The Deputy has asked two very different questions. I have answered the first question: there are no large-scale stocks of weapons travelling through Shannon Airport. There are not. The US sometimes uses Shannon Airport for refuelling to bring personnel from one part of the world to another, and not with their weapons. When the US seeks exemptions, we are talking about light weapons that are for personal security reasons and so on, and not about soldiers with their weaponry heading for parts of the Middle East or wherever. That is not how it is.

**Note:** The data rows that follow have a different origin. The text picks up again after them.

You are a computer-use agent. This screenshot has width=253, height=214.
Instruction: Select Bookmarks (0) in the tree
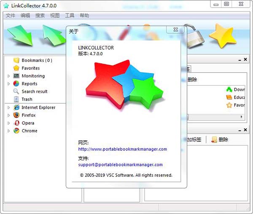click(37, 60)
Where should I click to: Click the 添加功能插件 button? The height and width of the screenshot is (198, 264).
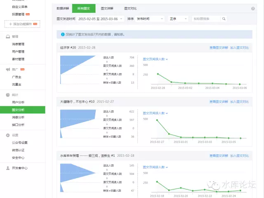click(x=22, y=24)
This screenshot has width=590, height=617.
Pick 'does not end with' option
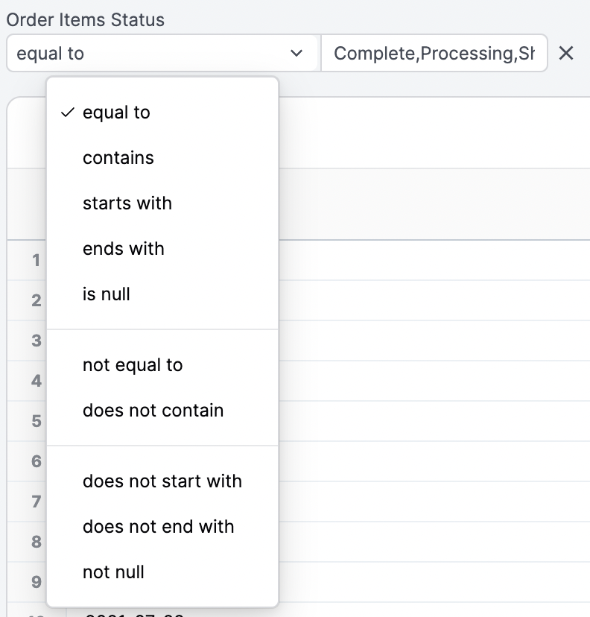[x=159, y=527]
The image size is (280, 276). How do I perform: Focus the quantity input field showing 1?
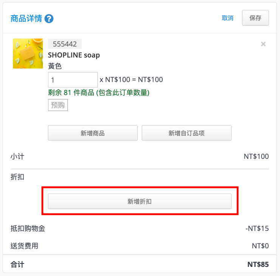tap(73, 80)
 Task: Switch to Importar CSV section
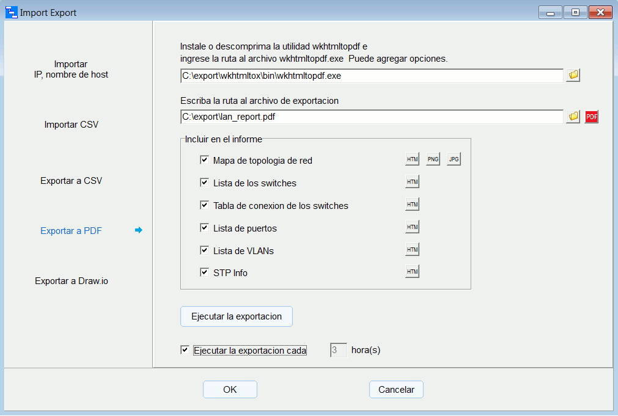point(72,125)
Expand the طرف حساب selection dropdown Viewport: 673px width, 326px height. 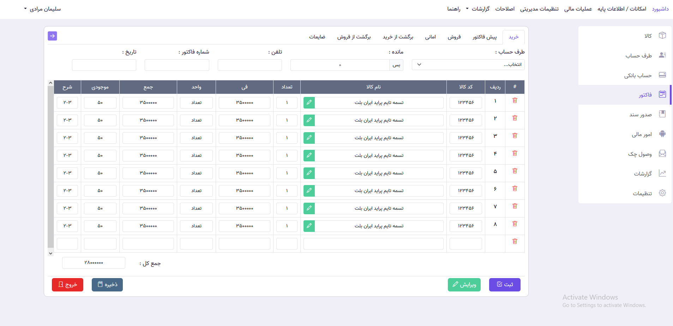468,65
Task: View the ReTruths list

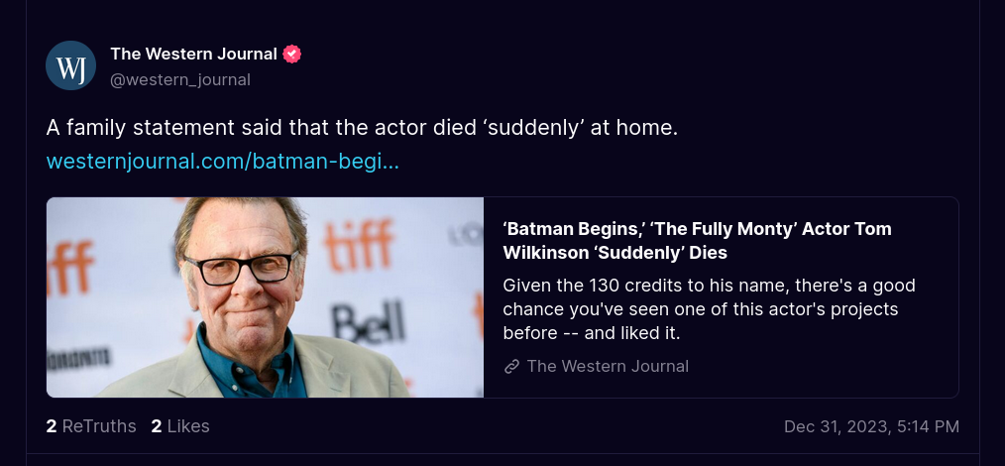Action: (91, 426)
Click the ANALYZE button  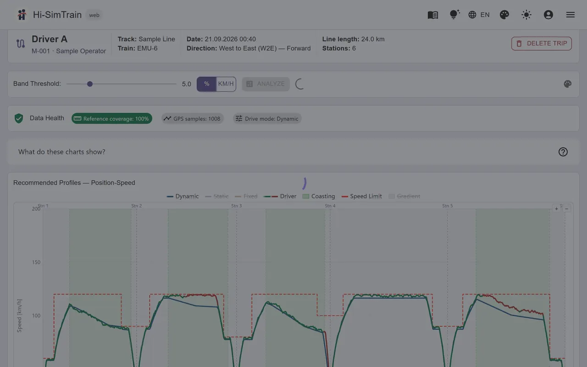coord(266,84)
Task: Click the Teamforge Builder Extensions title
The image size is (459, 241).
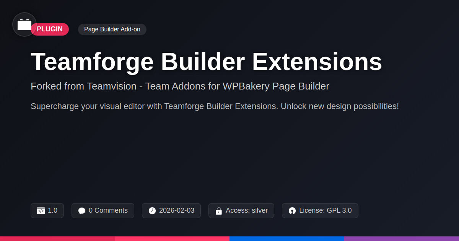Action: (206, 62)
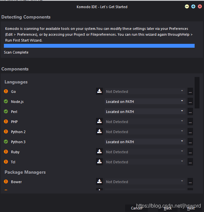Viewport: 204px width, 212px height.
Task: Click the ellipsis browse button for Ruby
Action: [190, 152]
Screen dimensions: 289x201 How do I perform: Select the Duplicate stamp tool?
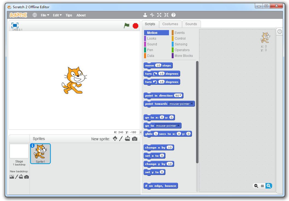(145, 15)
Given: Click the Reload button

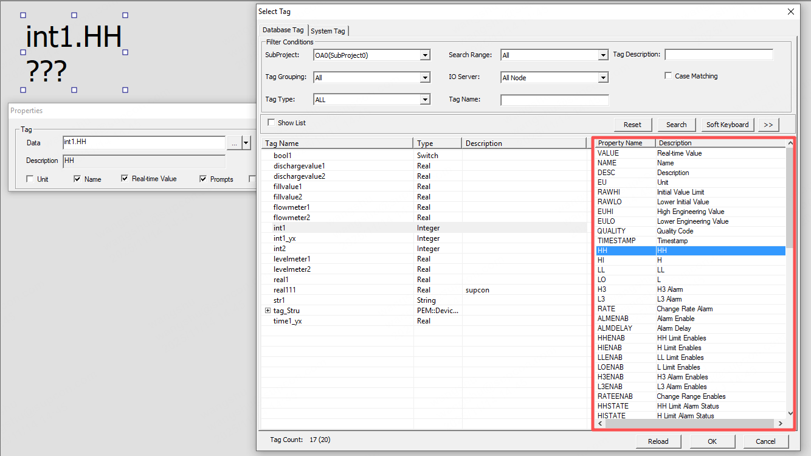Looking at the screenshot, I should click(658, 441).
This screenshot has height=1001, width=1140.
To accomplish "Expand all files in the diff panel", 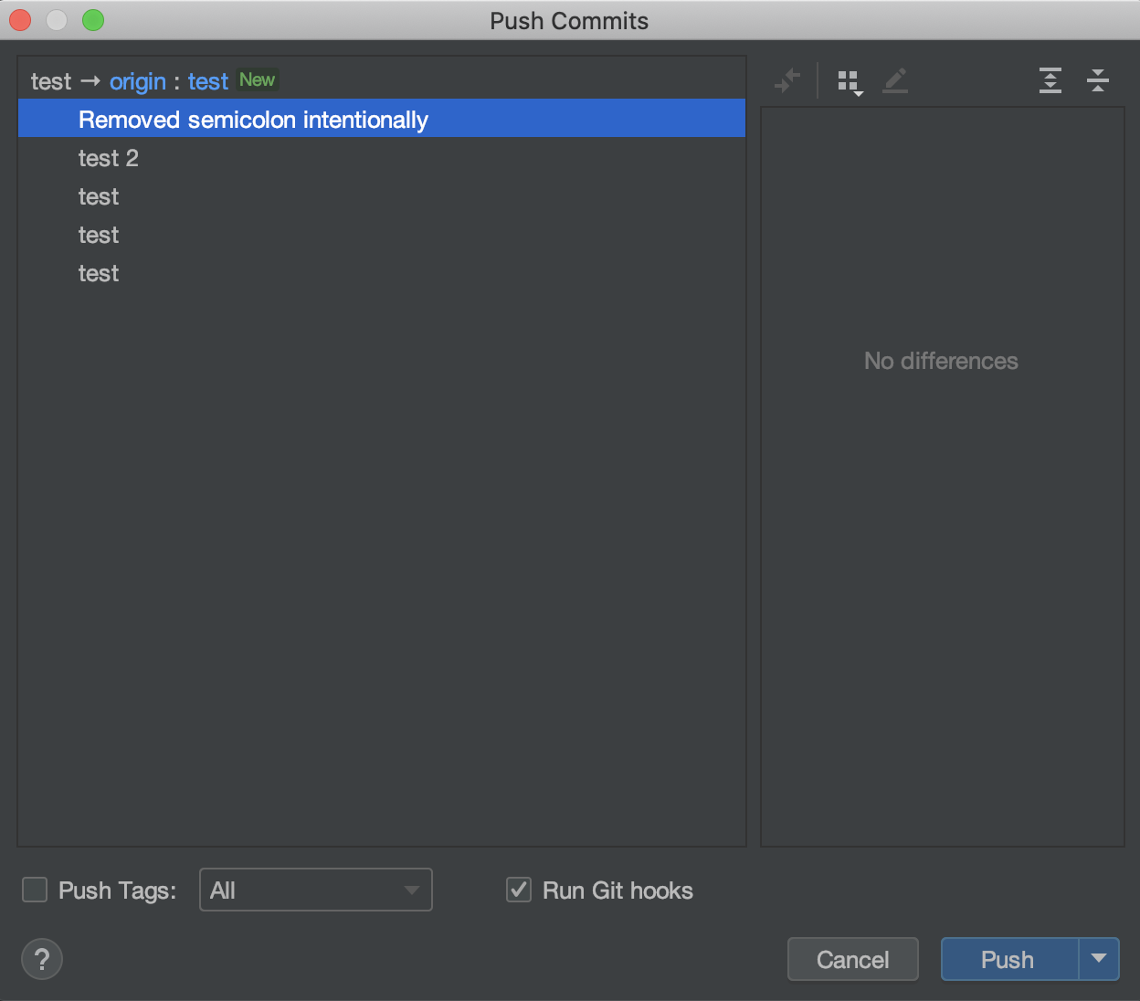I will click(1050, 80).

On the mission in Mali, peacekeeping is dangerous. As Minister for Defence, of course it is my job to ensure that we look after the safety of our own personnel and our peacekeepers, that they are trained and equipped, and that they are not put into a theatre of conflict where the risk profile has not been fully examined first. Mali is a dangerous part of the world. It is a very complex country and we are there to try to help to bring stability to the Sahel region and to Mali in particular. We are involved in two missions there: a UN mission and an EU mission. The EU mission is a training mission where our Defence Forces personnel are training Malian troops to protect themselves and their people. Our UN mission has an Army Ranger Wing element because it is a complex mission. I understand that they are doing an excellent job and are managing the risk appropriately.